URC Daily Devotion 18th May 2019

There’s an episode of Open All Hours, where Arkwright looks up to the sky, and remarks in a philosophical tone, “93 million miles from here to the sun”, and Granville, sweeping with a worn out brush, replies, “aye, and that’s about how many miles this brush has done”.  My mind starts to boggle when I think about that things that I can see so brightly in the sky, but are billions of miles away. When we pray, “Our Father in heaven”, we’re praying to the one who rules the whole cosmos, but when so much that’s wrong in the world around us, perhaps it’s good that God is so much, in the face of how much we need God.  

If our prayer is more than self-therapy, then it makes a difference where we think God is when we’re praying to God.  If God resides safely tucked up in our hearts, if God is only a projection of our wish for the very best of human aspiration and experience, then there’s not much hope.  

When we pray to God “in heaven” we’re not suggesting that God has a postal address, but we are locating God more specifically than just everywhere.  God can be present anywhere, and there is something of God in many places, but there is more than that God is always and fully everywhere.
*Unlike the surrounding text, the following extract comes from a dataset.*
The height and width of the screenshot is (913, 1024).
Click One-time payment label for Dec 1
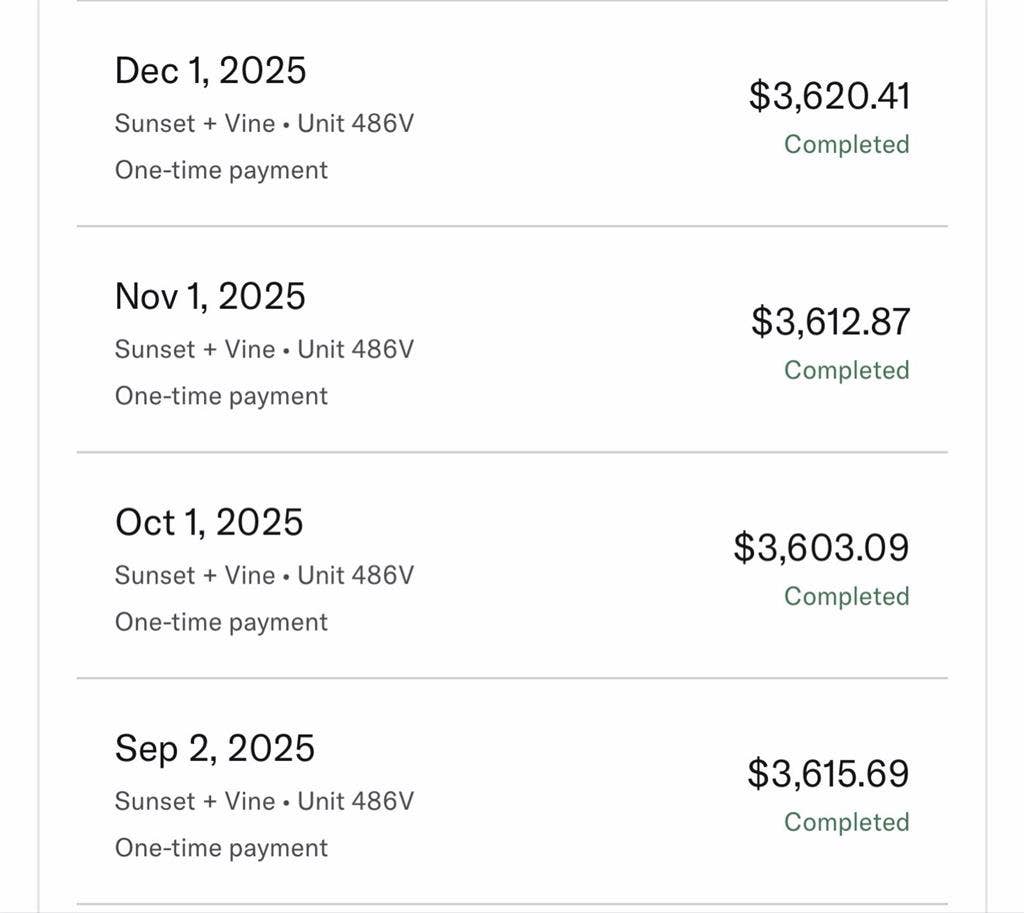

Perhaps you’ve sensed those “thin places” with a glimpse of heaven?

God’s being in heaven also means that we cannot domesticate God, or turn God into our own image.  We can have a personal relationship with God, through Jesus, but we can’t turn God into a reflection of ourselves because God is always so much more than we are.  Our hope is that if we share in God’s kingdom now, here on earth, we shall be ready fully to dwell forever in the house of the Lord, a dwelling we have prepared for in our prayer here on earth to “our Father in heaven”.